LOS ANGELES, Calif.--Reportedly seeking $1 billion in penalties, the Obama administration has selected Los Angeles as the venue for an ambitious legal effort to ascribe blame for the housing market collapse and the financial calamity that it triggered.
The Justice Department sued Standard & Poor's Ratings Services in Los Angeles federal court late Monday, alleging the New York firm ignored its own standards when it rated mortgage bonds that subsequently imploded, costing investors billions.
Los Angeles was picked as the venue for the action in part because it is one of the regions hardest hit by the housing market collapse.
The civil suit, the first federal crackdown against a major credit rating service, relies on an untested legal approach. S&P says the opinions it issues about financial products are protected under the 1st Amendment, but the argument could fail to sway if federal authorities can prove that analysts' evaluations were motivated by financial considerations and not issued in good faith--something the company denies.
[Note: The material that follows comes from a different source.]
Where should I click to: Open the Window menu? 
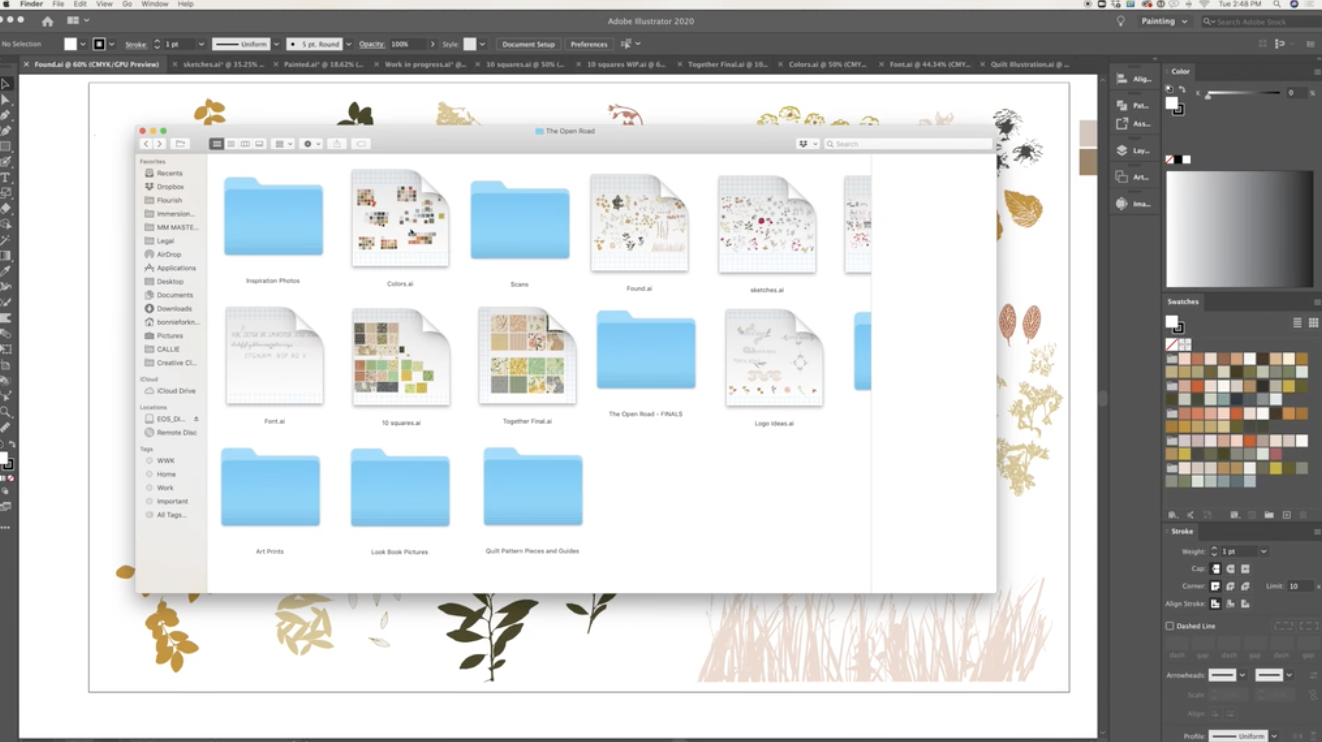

Prior to Monday's filing, S&P and the Justice Department discussed a possible settlement for about four months, people close to the negotiations told The Wall Street Journal, but S&P balked over concerns that a deal could sink the company.
The government was seeking penalties of more than $1 billion, another person close to the talks told the Journal. That would be the biggest sanction imposed on a firm related for its actions in the crisis.
S&P executives also were rattled that the government was pushing the company to admit wrongdoing, which could leave it vulnerable to other lawsuits, according to the Journal.
The government has been investigating for around three years whether S&P managers pushed to weaken company standards for rating mortgage-linked deals or ignored the standards entirely, people familiar with the probe told the Journal.
S&P said the government's allegations stem from S&P's rating of collateralized debt obligations issued in 2007 that included bundles of subprime mortgages.
The suit alleges that, from September 2004 through October 2007, S&P "knowingly and with the intent to defraud, devised, participated in, and executed a scheme to defraud investors in" collateralized debt obligations and securities backed by residential mortgages.
It says S&P "falsely represented that its credit ratings ... were objective, independent, uninfluenced by any conflicts of interest ... and represented S&P's true current opinion regarding the credit risks" of the
securities. In fact, S&P's "desire for increased revenue and market share" prompted it to "downplay and disregard the true extent of the credit risks," according to the suit.